Putting aside the annoyance factor, another basic rule of frugal living is to protect your possessions, especially the expensive ones. Protecting your vehicle should be high on your list. Protecting the vehicle from avoidable physical damage, such as dents and dings, is a no-brainer.
Many of us, however, believe that dents and dings are just an inevitable part of car ownership. After all, it almost seems to be a rule of law that every new car owner, usually after an already hectic day of work, will come out to see his car sporting a hideous dent, right there on the driver’s door, for you to see for the rest of the car’s life. Almost always, the ding is perfectly positioned so as to be accentuated by the sunlight. And the dents and dings seem to come in batches as well. Once you get that first one, you can safely bet on finding two or three more, along with a thick scratch and a gash or two, within the next six weeks. To make matters worse, cars are more vulnerable than ever as manufacturers, in their endless quest to cheapen production costs, are dropping molding strips from new models.
But here’s the good news, my fellow frugalists: there are a number of simple strategies that can be followed to significantly reduce the chance of your car receiving one of those unsightly dents, dings, creases, or scratches. Here they are, free of charge as always:
1. Leave it at home: The absolute best technique for avoiding physical damage is to leave that car in the safety of your garage. You can do it if you walk, bike, carpool, or use public transportation – all of which, by the way, are great approaches to a frugal lifestyle.
2. Park it alone: The next rule of dent avoidance is wonderfully simple. It goes like this: if you don’t want to have your car dented and dinged by other cars, don’t park beside them. Break away from the herd. Park in the far end of the lot, and keep your car looking new. While not always possible, just think of how many times you have the option of parking in an isolated spot where no other vehicle would have any reason to park within a door’s length of you. And it’s not like you have to park miles away to do it. Frequently, it’s simply a matter of parking four or five spaces away from the last car. Instead, we are seemingly programmed to scour the lot for the closest space to the door.

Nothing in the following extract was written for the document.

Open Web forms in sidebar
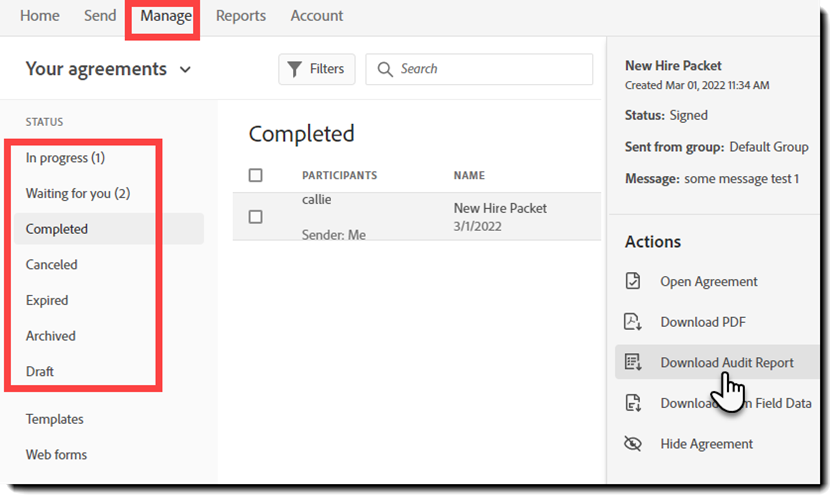 pyautogui.click(x=56, y=454)
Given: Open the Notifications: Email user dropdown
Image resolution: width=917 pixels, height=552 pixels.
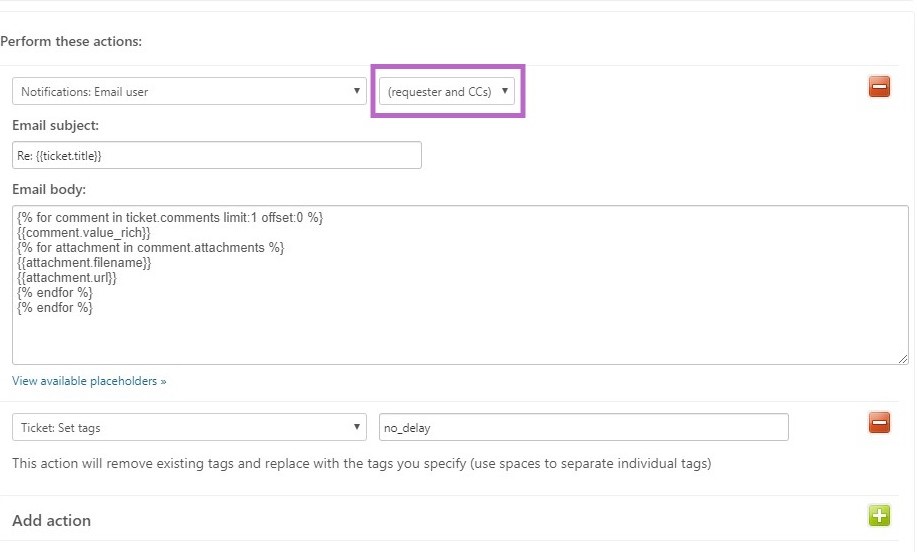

Granted, this will require a tad bit more exercise. But, when you really think about it, isn’t that just another benefit? I still chuckle when I watch fellow members of my gym squeeze their cars into the nearest space rather than walk those extra twenty paces to their workout.
3. Parallel Park whenever possible: It sounds contrarian, doesn’t it? Most people avoid parallel parking like the plague. You should, however, welcome the opportunity if your goal is to avoid dents and dings. Why? Because it eliminates the possibility of neighboring cars banging their doors into yours. Yes, you can still get bumped from the front or behind, but that’s what those 5 mph bumpers are for.
4. Increase lateral distance from adjacent parked vehicles: You also want to maximize the distance between vehicles when you must park next to them. One way to do this is to go for corner spaces. These spaces often are odd-ball spaces with additional space, too small for another parking space, beside them. Take advantage of the opportunities these spaces provide to park your car outside of the door opening radius of your neighbor.
Another tip is to park against the direction of any angled space. Doing this actually increases the amount of room that the neighboring vehicles’ doors have to open before touching yours.
5. Minimize exposure to other doors:
For those other times when you must park in a crowded lot or parking garage, look for the spaces with the fewest threats. Look to park next to the following vehicles, in descending order of preference:
Motorcycles – no threats here;
Minivans – Sliding doors will do your car no harm;
Two door cars – only one door per side means half the risk;
Compacts – smaller and lighter doors cause less damage.
6. Miscellaneous strategies:
If you must park beside a dreaded SUV or truck, consider parking close to the vehicle. Why? Because doing so minimizes the room for the larger vehicle’s door to gain momentum before crashing into yours. A light touching will do far less harm, and quite possibly, none at all.
And, finally, whatever you do, don’t deliberately park over two spaces. This only sparks parking lot rage and could very well prompt another driver to key or otherwise intentionally damage your car.